The camp sites were dry and barren, so the soldiers grew patches of grass to feed the rabbits and kangaroos. On windy days, clouds of dust rolled over the camp sites and smothered everything in sand. Sometimes the sandstorms brought clouds of locusts, about five centimetres long and like big, brown grasshoppers, and the soldiers could not help thinking what havoc they would cause to an Australian wheat crop, back home.
A new world
For young men who might never have been out of their own country before, Egypt was an enthralling place, full of ancient sites and fascinating new experiences. On their days off , the soldiers took the tram into the city of Cairo and explored the markets, mosques and museums. They sailed on boats on the Nile River, rode camels and donkeys to the Sphinx and climbed to the tops of the pyramids. Another popular trip was to the Cairo Zoo.

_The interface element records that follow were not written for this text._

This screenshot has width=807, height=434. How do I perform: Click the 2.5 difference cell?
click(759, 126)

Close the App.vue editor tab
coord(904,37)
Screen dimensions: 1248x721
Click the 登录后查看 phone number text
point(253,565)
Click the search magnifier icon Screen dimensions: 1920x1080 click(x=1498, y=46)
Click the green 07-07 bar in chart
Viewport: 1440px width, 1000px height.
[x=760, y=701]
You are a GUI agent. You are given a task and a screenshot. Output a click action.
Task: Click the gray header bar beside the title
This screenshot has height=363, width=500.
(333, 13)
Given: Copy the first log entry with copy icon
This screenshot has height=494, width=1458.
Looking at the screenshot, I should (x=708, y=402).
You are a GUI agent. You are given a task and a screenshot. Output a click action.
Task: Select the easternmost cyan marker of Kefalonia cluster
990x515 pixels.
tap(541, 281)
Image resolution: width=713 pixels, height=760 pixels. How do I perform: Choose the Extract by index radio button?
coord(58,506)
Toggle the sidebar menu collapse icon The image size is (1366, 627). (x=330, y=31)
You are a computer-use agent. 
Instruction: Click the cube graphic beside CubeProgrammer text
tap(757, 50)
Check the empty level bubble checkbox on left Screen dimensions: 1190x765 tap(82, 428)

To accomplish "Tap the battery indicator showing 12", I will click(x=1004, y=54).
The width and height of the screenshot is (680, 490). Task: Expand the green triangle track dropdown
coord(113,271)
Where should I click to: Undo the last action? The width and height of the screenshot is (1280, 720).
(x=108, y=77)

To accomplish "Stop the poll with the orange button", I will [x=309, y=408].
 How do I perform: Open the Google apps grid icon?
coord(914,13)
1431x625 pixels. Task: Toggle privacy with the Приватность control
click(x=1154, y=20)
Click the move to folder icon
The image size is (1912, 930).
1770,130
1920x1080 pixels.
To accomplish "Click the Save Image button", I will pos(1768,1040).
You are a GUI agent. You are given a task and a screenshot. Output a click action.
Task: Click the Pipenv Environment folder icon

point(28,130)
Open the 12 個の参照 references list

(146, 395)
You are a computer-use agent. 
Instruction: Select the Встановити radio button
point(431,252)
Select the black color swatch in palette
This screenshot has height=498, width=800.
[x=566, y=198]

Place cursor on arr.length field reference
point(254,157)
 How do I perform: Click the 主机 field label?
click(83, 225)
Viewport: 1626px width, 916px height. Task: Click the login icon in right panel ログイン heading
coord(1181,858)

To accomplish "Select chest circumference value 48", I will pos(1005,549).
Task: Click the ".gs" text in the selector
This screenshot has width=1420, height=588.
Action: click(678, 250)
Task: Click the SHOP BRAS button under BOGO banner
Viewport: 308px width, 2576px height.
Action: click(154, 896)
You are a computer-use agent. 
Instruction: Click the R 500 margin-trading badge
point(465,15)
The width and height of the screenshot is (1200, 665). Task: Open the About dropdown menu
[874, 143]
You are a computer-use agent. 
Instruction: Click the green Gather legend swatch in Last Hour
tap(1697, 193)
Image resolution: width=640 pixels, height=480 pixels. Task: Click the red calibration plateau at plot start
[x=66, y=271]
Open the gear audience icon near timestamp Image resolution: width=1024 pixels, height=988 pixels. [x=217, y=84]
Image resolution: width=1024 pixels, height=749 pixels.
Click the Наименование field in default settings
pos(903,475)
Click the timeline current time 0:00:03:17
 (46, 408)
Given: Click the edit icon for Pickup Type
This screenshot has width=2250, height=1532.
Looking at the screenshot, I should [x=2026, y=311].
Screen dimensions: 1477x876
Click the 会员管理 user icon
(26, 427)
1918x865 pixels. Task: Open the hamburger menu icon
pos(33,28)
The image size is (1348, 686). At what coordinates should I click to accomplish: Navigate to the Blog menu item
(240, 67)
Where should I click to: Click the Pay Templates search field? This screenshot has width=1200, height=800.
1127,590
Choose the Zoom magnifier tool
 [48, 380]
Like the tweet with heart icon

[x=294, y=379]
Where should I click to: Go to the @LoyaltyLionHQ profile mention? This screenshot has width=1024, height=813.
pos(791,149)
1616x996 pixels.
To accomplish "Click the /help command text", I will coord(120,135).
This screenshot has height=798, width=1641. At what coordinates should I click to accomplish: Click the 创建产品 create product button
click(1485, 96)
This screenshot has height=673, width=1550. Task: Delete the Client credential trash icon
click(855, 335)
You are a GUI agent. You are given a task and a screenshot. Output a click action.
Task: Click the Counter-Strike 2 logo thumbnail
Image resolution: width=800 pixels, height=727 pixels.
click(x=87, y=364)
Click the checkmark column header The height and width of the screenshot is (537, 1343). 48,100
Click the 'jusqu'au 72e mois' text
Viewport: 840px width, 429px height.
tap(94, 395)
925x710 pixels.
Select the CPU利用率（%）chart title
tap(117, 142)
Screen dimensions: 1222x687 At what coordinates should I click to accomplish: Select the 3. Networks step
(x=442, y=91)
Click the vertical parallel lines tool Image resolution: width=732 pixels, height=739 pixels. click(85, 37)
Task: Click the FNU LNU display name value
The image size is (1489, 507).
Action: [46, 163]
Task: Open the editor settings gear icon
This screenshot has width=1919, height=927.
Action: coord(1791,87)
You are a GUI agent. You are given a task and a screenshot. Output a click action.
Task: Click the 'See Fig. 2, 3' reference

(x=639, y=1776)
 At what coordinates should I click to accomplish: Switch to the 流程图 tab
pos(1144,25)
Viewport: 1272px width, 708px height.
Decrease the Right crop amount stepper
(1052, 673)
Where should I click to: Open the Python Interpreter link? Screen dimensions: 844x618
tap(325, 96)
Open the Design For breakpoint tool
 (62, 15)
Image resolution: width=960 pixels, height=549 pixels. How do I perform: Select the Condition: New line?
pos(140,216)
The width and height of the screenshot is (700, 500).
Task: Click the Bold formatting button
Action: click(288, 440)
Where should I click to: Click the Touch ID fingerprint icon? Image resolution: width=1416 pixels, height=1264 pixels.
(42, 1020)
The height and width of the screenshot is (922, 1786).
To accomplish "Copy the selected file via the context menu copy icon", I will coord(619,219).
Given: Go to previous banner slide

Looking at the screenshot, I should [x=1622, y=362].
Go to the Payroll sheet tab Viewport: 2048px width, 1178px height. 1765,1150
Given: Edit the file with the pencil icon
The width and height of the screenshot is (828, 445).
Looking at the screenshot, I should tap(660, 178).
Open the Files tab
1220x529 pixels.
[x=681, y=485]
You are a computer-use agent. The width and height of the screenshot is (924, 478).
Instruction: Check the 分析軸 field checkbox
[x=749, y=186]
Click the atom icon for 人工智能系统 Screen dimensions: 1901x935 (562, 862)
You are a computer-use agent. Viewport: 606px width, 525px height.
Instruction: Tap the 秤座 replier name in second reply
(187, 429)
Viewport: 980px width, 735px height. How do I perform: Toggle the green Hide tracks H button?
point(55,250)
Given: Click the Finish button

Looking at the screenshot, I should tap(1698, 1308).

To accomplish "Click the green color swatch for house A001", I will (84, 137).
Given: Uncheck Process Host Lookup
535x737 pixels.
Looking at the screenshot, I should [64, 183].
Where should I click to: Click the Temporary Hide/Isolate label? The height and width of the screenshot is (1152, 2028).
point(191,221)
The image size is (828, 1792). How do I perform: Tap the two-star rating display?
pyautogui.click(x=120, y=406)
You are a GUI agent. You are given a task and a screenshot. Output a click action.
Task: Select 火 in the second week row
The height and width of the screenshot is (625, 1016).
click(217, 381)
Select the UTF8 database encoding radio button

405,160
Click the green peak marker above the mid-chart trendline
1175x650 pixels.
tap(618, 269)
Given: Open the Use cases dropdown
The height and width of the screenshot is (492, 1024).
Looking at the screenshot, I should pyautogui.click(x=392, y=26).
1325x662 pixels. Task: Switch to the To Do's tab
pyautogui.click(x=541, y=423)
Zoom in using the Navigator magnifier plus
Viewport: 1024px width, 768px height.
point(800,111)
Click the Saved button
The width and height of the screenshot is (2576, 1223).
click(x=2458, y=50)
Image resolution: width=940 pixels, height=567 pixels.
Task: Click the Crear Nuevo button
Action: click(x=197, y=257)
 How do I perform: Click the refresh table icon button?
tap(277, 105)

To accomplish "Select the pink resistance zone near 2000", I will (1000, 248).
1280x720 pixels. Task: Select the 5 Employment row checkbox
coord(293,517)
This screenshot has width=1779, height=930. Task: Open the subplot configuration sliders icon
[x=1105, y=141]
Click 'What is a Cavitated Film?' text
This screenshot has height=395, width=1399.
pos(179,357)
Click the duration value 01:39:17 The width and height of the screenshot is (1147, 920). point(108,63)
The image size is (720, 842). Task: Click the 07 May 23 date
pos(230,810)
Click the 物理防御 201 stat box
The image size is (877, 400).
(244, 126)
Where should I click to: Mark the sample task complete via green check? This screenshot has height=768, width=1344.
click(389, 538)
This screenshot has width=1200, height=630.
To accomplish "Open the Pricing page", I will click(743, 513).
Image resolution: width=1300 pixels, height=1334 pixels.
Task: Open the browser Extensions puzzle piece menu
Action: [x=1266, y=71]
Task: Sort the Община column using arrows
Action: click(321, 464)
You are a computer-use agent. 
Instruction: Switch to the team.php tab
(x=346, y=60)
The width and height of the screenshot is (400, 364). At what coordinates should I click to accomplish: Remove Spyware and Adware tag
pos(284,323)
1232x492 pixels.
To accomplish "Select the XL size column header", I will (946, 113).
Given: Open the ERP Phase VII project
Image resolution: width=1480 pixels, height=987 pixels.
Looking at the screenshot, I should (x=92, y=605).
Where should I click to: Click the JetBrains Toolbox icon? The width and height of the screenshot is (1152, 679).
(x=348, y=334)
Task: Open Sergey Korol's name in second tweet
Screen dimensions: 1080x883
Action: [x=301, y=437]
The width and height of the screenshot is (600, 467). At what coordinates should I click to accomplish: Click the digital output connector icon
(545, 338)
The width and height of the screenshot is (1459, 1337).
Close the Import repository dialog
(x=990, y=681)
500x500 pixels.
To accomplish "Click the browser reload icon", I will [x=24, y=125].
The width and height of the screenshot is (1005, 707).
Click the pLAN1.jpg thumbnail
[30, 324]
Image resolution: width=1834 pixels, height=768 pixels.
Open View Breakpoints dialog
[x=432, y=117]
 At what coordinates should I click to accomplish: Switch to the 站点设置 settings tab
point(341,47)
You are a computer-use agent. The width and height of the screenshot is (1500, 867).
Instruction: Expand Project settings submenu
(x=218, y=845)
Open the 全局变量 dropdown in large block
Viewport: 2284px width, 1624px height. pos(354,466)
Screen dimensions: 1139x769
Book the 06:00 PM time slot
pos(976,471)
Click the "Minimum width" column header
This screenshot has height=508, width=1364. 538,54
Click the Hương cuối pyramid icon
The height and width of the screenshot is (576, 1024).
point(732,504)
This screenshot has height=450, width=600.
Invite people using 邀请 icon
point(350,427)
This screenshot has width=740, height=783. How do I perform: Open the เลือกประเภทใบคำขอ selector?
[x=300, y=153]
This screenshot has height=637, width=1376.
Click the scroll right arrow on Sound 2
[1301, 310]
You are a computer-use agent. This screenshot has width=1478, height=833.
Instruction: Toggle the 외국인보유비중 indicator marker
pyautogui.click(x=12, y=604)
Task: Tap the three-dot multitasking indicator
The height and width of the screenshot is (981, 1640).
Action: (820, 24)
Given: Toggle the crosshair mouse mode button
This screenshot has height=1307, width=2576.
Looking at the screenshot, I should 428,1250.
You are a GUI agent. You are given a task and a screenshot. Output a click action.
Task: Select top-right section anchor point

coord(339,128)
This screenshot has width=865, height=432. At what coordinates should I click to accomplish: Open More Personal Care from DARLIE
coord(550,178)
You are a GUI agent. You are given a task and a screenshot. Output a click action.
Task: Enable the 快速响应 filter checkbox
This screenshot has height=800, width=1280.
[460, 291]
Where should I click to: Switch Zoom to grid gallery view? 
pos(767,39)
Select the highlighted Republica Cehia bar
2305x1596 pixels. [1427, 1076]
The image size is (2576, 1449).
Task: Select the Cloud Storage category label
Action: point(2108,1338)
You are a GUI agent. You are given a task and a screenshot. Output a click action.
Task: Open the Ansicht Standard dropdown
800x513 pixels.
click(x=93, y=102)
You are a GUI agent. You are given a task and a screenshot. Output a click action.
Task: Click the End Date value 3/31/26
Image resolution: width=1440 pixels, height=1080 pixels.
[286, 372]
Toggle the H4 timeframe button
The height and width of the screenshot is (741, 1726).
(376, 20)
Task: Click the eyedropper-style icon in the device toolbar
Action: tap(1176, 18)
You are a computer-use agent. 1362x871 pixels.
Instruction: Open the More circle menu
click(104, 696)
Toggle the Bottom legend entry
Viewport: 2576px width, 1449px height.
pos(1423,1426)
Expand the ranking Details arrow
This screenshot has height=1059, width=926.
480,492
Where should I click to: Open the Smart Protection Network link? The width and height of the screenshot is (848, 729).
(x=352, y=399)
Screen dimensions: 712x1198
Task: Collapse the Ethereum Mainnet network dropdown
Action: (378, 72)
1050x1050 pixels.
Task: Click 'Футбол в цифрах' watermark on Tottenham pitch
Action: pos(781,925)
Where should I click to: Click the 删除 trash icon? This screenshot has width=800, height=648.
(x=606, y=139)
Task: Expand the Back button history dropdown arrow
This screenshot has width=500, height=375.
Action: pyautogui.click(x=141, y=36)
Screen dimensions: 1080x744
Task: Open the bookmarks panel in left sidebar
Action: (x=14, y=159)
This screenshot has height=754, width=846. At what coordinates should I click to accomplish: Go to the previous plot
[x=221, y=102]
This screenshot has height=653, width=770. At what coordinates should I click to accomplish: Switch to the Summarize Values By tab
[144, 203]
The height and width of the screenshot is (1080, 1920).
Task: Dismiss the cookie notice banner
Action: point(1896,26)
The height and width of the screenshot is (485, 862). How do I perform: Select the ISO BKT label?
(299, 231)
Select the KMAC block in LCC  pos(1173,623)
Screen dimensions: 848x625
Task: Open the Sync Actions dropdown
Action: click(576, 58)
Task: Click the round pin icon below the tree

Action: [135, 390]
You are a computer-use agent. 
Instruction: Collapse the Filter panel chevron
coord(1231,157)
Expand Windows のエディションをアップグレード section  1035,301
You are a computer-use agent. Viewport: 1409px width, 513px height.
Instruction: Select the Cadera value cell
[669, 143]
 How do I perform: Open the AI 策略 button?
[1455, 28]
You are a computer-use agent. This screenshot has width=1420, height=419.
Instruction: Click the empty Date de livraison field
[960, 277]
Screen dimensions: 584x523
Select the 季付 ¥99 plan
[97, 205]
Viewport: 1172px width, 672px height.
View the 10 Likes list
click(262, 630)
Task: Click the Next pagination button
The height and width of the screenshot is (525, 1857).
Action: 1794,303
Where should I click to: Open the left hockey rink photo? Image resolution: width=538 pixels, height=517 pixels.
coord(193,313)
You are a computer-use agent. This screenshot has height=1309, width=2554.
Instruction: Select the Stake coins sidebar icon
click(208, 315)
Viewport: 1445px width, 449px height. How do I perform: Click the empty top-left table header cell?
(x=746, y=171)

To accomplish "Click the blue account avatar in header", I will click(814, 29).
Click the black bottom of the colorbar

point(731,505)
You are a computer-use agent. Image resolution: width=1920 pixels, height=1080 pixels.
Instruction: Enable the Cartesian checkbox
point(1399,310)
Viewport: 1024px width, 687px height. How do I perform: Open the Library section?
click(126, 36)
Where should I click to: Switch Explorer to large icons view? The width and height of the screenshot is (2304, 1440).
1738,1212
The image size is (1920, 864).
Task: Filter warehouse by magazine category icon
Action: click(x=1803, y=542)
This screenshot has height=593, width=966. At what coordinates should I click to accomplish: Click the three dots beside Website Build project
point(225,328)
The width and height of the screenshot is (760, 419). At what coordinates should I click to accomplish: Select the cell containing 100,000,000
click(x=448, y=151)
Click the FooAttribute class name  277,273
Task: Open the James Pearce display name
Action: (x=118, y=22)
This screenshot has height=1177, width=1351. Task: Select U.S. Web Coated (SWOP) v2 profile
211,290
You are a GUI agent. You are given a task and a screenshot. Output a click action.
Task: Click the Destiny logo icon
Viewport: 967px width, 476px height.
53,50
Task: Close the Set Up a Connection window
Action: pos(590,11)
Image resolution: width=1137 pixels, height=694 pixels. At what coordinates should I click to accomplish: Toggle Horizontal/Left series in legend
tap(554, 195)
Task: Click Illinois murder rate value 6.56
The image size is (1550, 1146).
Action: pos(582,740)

The zoo was set among trees and greenery, which must have been a welcome change from the endless sand of the desert. Its paths were paved with coloured or black-and-white stones set in different patterns, and there were caves, waterfalls and an artificial lake. A band played music in a rotunda and there was a garden with tables and chairs set out for lunches or afternoon teas.
We know what the zoo looked like from soldiers’ letters. When soldiers wrote home during the war, their letters were often published in local newspapers, because other families with sons or brothers serving in the same units would be keen to know what they were doing. Driver Harold Malcolm described ‘the wonderful paths … worked into beautiful designs’ that wound through groves of banyan trees. ‘Everything is beautiful and green, and it takes one right back to the gardens in Adelaide,’ he wrote in 1915.
As well as the beautiful setting that reminded the soldiers of gardens back in Australia, the zoo had an amazing collection of animals: lions and tigers, elephants, giraffes, hippos, ostriches, baboons, monkeys, turtles, alligators, snakes and crocodiles. Surprisingly, it also housed kangaroos and cages of Australian birds. These were regimental mascots that had been donated to the zoo by Australian soldiers when their units had left Egypt for Gallipoli in Turkey.
Reminders of home
Lance Sergeant JW Kerr described the delight of the men as they watched ‘the silly antics of a youthful kangaroo’ or heard ‘the shrill call of the magpie, the chattering of a parrot or cockatoo, or the gee-haw of a kookaburra.’ He said these things helped the men to forget all about war for a few moments, and be transported brieﬂy back to their homelands.
Egyptian people who had never seen kangaroos before were intrigued by them. For the Australian soldiers, the kangaroos were a happy reminder of home. ‘It made our faces glow when we saw them,’ Harold Malcolm wrote.
The kangaroos made a long journey to the other side of the world and, like many of the soldiers, they would never return. They didn’t ask to go to war, but as mascots, they helped to cheer up thousands of men who were far away from family, friends and familiar surroundings.